Romiplostim was found to effectively prevent chemotherapy-induced thrombocytopenia, a complication where chemotherapy destroys platelet-producing bone marrow cells, according to results from a global phase 3 clinical trial led by investigators at Mass General Brigham and published on Mar. 12 in the New England Journal of Medicine.
This finding is significant because there are currently no approved medications for this condition, which can increase a patient's risk of major or life-threatening bleeding. The lack of treatment options often forces oncologists to reduce or delay chemotherapy doses, potentially leading to worse cancer outcomes.

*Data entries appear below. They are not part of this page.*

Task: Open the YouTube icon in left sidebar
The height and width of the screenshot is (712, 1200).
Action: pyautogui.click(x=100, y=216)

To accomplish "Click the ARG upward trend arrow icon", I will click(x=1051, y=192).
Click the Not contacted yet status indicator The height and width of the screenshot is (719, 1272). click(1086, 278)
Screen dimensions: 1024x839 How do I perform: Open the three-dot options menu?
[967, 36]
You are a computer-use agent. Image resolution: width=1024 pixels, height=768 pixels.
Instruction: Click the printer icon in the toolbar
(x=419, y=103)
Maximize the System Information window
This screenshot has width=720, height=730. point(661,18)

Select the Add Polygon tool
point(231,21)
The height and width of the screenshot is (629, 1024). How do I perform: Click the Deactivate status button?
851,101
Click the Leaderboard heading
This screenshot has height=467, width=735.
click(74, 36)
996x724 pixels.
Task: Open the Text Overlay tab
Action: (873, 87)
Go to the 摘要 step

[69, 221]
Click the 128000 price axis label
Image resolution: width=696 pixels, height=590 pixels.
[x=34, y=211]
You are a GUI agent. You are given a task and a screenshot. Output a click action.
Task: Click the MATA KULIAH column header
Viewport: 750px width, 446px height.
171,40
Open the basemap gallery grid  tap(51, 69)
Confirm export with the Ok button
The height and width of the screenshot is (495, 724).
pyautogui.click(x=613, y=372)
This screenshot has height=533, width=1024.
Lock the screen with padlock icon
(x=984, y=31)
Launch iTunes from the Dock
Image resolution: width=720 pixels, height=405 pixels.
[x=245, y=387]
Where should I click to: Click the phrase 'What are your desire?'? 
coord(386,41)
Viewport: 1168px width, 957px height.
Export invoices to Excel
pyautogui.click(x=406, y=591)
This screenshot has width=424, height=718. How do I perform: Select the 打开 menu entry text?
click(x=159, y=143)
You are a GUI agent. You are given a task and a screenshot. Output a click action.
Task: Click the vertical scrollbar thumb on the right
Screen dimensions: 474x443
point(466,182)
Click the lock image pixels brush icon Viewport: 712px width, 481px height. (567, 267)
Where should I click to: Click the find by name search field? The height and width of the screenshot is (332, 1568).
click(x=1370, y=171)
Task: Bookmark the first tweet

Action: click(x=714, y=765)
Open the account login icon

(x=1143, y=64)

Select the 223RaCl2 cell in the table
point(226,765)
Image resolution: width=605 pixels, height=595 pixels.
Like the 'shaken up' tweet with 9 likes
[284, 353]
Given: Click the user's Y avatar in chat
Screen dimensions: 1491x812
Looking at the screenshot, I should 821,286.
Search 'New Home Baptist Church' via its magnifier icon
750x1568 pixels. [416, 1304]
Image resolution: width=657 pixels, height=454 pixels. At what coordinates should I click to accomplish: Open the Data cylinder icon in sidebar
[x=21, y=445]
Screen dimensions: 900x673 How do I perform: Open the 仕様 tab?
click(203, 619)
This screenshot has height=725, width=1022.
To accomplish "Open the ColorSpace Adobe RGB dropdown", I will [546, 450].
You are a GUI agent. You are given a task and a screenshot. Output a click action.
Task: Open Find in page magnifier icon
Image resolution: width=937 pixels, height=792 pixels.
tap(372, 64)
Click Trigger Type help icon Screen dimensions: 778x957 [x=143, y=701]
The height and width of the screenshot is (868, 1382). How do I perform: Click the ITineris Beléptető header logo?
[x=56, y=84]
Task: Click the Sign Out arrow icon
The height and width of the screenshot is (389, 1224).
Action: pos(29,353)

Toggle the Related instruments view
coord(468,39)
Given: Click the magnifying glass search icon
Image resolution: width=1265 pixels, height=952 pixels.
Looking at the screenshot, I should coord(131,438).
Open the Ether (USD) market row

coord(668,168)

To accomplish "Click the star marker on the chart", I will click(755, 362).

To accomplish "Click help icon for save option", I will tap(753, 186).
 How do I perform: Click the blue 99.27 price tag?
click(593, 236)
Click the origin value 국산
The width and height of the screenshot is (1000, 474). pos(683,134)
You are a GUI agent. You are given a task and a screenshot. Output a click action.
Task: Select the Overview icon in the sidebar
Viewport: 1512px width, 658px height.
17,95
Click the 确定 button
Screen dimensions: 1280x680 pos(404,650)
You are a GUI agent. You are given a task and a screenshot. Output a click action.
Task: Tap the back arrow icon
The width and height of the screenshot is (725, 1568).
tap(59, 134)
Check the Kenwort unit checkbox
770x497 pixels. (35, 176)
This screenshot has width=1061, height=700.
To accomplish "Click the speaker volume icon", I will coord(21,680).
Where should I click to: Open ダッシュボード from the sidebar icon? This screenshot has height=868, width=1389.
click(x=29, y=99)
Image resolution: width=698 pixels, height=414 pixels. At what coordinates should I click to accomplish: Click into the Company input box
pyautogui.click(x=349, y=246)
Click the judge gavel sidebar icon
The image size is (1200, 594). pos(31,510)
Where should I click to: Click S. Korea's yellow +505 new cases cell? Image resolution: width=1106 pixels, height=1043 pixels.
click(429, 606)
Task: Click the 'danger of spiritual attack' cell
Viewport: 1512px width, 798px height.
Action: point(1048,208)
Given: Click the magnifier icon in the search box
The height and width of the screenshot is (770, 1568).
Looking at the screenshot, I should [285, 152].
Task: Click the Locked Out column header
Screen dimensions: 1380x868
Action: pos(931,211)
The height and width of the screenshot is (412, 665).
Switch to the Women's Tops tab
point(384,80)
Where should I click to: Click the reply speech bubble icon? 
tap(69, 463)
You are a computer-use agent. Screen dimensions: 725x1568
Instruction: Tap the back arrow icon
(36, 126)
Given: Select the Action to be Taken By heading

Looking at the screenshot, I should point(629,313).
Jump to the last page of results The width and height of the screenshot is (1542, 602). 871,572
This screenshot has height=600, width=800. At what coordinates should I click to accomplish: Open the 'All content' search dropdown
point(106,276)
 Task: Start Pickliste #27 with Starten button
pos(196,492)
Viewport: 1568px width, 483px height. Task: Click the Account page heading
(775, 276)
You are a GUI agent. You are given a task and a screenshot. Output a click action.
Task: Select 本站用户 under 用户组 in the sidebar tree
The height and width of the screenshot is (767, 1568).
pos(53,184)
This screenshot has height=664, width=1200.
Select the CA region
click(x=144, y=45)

"This work has been nearly a decade in the making, and it is so important because there are no available approved medications for chemotherapy-induced thrombocytopenia, which drastically increases a patient's risk of major or life-threatening bleeding," said lead author Hanny Al-Samkari, MD, a classical hematologist at Mass General Brigham Cancer Institute and the Peggy S. Blitz Endowed Chair in Hematology/Oncology. "In an effort to prevent life-threatening bleeding in these patients, oncologists are forced to dose reduce and delay chemotherapy, often repeatedly. We know from other studies that this chemotherapy intensity reduction results in worsened outcomes of cancer treatment, including reduced overall survival and lower chance of cancer cure. Therefore, we hope that romiplostim's ability to allow administration of full-dose chemotherapy delivered on time will translate into longer survival for patients."
The phase 3 RECITE trial included 165 patients with advanced colorectal cancer, gastroesophageal cancer, or pancreatic cancer. Of these participants, 109 received romiplostim while 56 received placebo. Patients taking romiplostim had more than ten times lower odds of needing to reduce their chemotherapy dose due to thrombocytopenia compared with those receiving placebo. No modifications were made in 84% of patients in the romiplostim group versus 36% in the placebo group.
Adverse events rated grade 3 or higher occurred in 37% of those who received romiplostim and in 22% who received placebo; these rates primarily reflected side effects from multiagent chemotherapy regimens and the fact that patients on romiplostim could receive higher doses. Adverse events related specifically to romiplostim or placebo occurred in 12% and 7% respectively; nausea and headache were most common but none were serious nor led to discontinuation or death.